- SOURCE DOCUMENT -
..........

Regarding the requested changes: 1) After re-reading our manuscript, we agree with the referee that we should have introduced the (generalized) coherent states in full detail in the introduction, to avoid confusion. We plan to add a couple of paragraphs discussing the differences of these states with the coherent states $|\alpha,\pm\rangle$, and also how one can write one kind of coherent states as a linear combination of the other kind. 2) We will add a sentence doing so. 3) We thank the referee for pointing out this mistake. Indeed, $\sigma^+\sigma^-$ is not equal to $\sigma_z$. We will correct Eq. (A1) by explicitly writing it in terms of $\sigma_z$, in agreement with Eq. (1). In addition to that, we will modify the corresponding sentence on line 284 to be consistent with this correction. 4) We thank the referee for carefully pointing out these misprints. We have corrected all three.
Author: Bruno Scheihing-Hitschfeld on 2025-09-24 [id 5857]
(in reply to Report 2 on 2025-09-03)We thank the referee for the positive assessment under “Strengths” and for pointing out that the analysis of the resulting Ising model was somewhat superficial. We will address this by expanding the discussion of the Ising couplings and their relation to different dynamical regimes of the Rabi model.

..........

- DATA SECTION -
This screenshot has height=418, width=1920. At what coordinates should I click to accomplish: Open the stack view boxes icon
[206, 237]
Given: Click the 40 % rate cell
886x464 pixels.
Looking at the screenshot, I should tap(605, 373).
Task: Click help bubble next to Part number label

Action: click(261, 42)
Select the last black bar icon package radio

..........

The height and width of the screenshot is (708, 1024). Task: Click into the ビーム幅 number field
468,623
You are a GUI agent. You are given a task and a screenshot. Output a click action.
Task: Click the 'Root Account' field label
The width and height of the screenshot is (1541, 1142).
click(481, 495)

..........

- TASK PROMPT -
Quote the authors' reply to the referee from "Author: Bruno Scheihing-Hitschfeld" up to and including "the Rabi model.".

- RESULT -
Author: Bruno Scheihing-Hitschfeld on 2025-09-24 [id 5857]
(in reply to Report 2 on 2025-09-03)We thank the referee for the positive assessment under “Strengths” and for pointing out that the analysis of the resulting Ising model was somewhat superficial. We will address this by expanding the discussion of the Ising couplings and their relation to different dynamical regimes of the Rabi model.